Supplied passage »
Introducing Chemical Knowledge into the MCS

The MCS search is based on two types of chemical constraints – a bond-sensitive MCS search and a bond-insensitive search. The bond sensitive module can be employed to screen compounds that mimic the substructure of the query molecule(s) based on the MCS. The bond-insensitive algorithm can be used for atom-atom mapping in a reaction where the focus is on bond changes, thus leading to a better understanding of the structural changes that emerge during a reaction. The runtime of the bond insensitive algorithm is longer than the bond-sensitive search as the former leads to an exponential increase in the search space. The SMSD software also contains several similarity (i.e. Tanimoto etc.) and distance descriptors (i.e. Euclidean etc.), which can be used as filters.

An MCS algorithm usually reports more than one solution when matching two molecules. Thus, even when the molecules are of identical size and chemical shape, there can be more than one feasible set of the MCS solutions (for example two benzene rings may have multiple MCS solutions but the solution can be filtered/constraint by chemical knowledge such as bond type).

We propose a chemically aware post-filtering (Figure 2) subroutine that deals with the ambiguous solutions arising from the MCS search. There are three filters applied:

a. Specific matching of the chemical functional groups, bond types (aromatic, non-aromatic, double, single etc.) and stereochemistry, e.g. phosphate, -SH, nitrite etc. are identified and matched.

b. The resulting solutions are sorted in ascending order of the total bond breaking energy (energy required to break the bonds between matched parts and unmatched parts) required by this MCS match (i.e. lowest energy is highest ranked).

c. The best set of solutions are chosen based on the above two steps and the solutions are then sorted in decreasing order according to the number of fragments generated if the matched part of the molecule is removed from the reference structure (i.e. if a three member ring is matched to a single ring structure then solutions which match the rings on the periphery are preferred over the central ring).

This leads to a set(s) of chemically relevant MCS solutions, keeping intact the chemical significance of the reported substructures.

SMSD (Small Molecule Subgraph Detector)

Provided data »
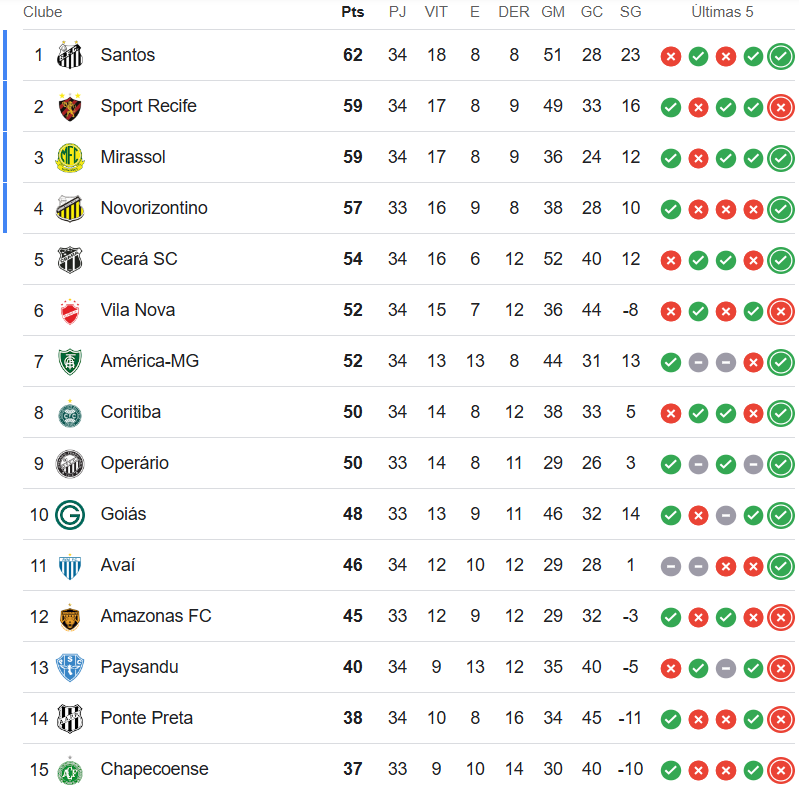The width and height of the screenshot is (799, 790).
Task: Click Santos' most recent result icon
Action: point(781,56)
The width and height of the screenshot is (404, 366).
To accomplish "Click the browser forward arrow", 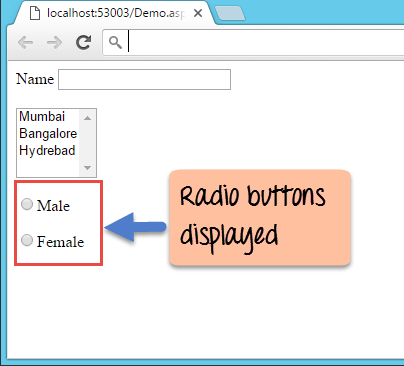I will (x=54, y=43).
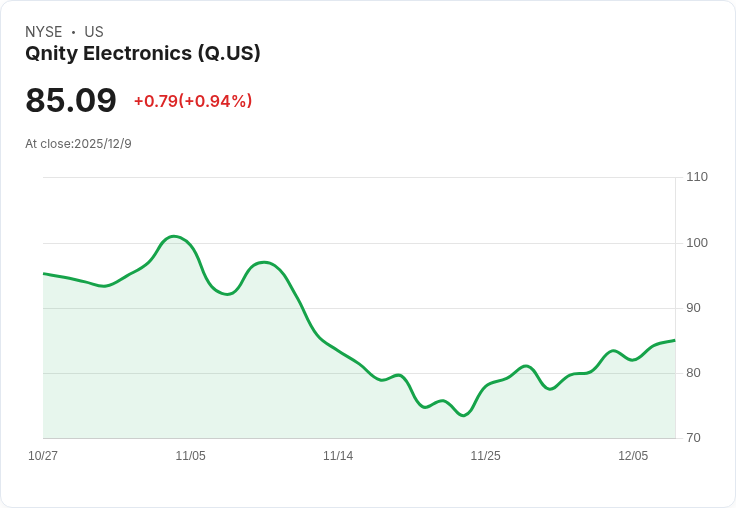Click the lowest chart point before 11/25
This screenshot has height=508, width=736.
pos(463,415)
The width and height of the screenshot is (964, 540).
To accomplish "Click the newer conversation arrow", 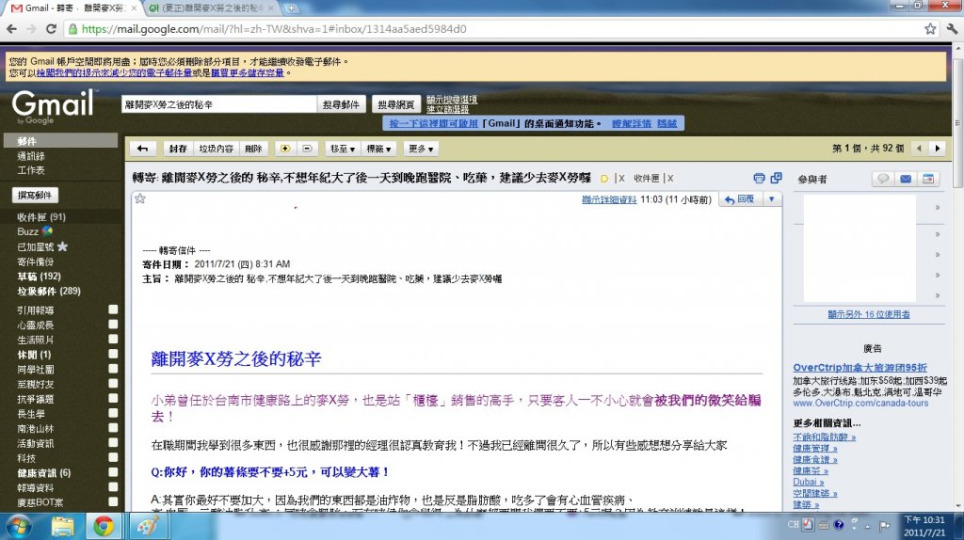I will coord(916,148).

---

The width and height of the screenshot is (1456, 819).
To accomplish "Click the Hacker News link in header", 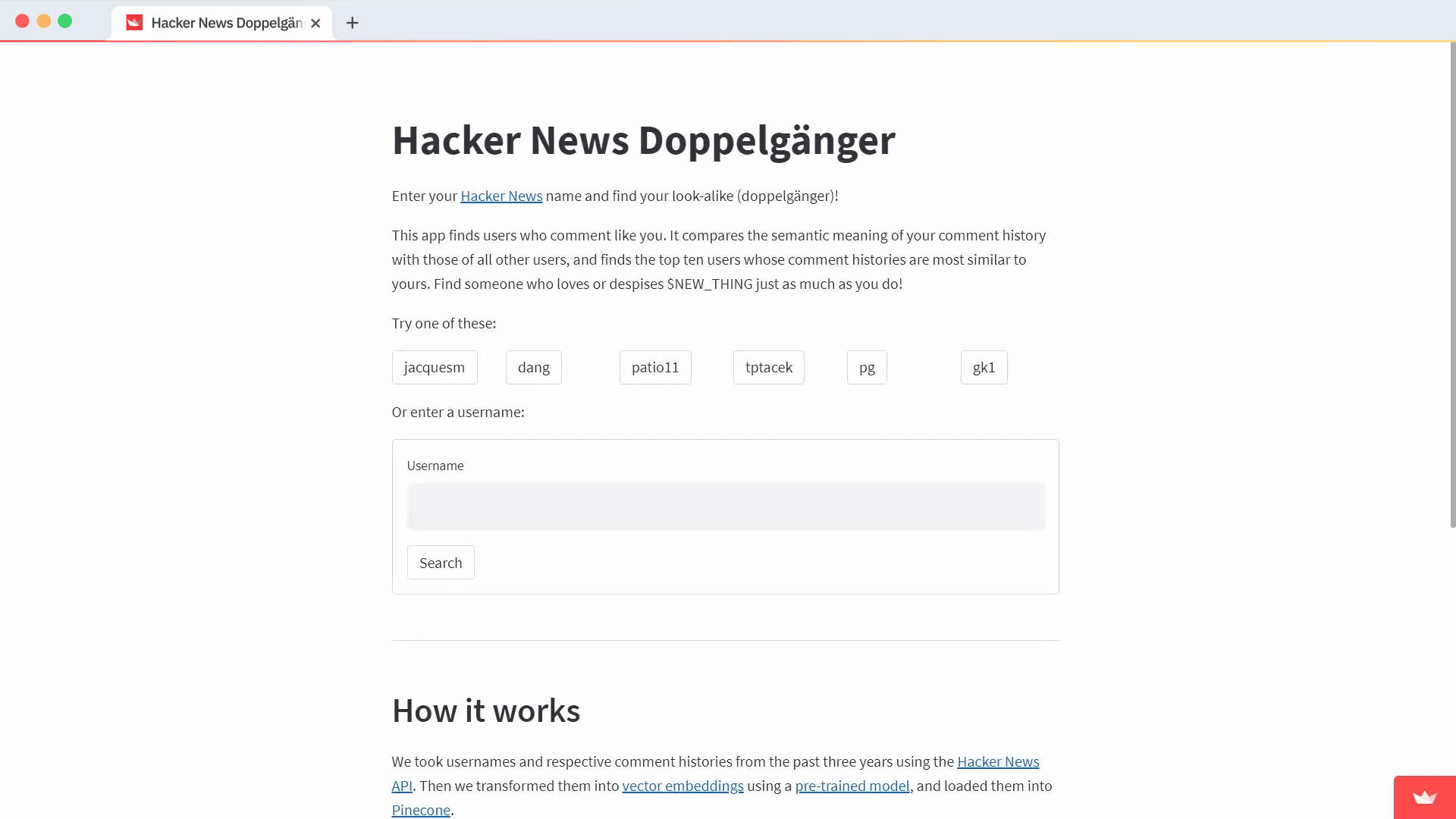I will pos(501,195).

Aim » Can you write the next part of the passage on introducing chemical knowledge into the MCS search, starting after its final heading, "SMSD (Small Molecule Subgraph Detector)"?

Result of the task »
SMSD is a combination of various algorithms (i.e. CDMCS, MCS+ and VF+ Lib). The decision to use an algorithm is purely based on the complexity of the input molecule. For example molecules, which potentially can be a subgraph based on atoms are handled by VF+ Lib first. Molecules whose bond count and atoms count are not equal are first matched by CDKMCS. If the solution is not computed within a limited time (i.e. timeout occurs) then it's passed to the MCS+, which starts the search from the scratch (i.e. solutions from CDKMCS is ignored). If the d-edge count is more than 99,999 then VF+ Lib is used to find MCS, as this is very efficient in handling medium and large sized graphs. McGregor further extends solution generated by VF+ Lib where possible to find MCS. A turbo-matching option was introduced in the SMSD, to return the first MCS match.

The MCS solution(s) are then passed to the chemical filters, which ranks the solutions in a chemically meaningful way. Thus we get chemically relevant MCS solutions computed in polynomial time.

Results and Discussion

The MCS in the SMSD was benchmarked (Figure 4) against the standard MCS module available in the CDK [30]. A random test set of 50,000 comparisons between PDB HET molecules [28] and KEGG ligands [27, 35] was created. This list was filtered so that no comparison was repeated either with the same target and query, or vice versa. Thirty-eight examples in the test set did not find any similarity in either of the systems (CDKMCS and SMSD) due to unrecognised atom types, corresponding to heavy metal atoms in HET groups. This reduced the comparisons list to 49,962 jobs. The SMSD was able to compute all the jobs (except one which ran for more than an hour) while the native CDK-MCS failed to finish 24 jobs (~0.4%), mostly due to time-out or errors (jobs which ran more than 12 hours were automatically terminated by the machine).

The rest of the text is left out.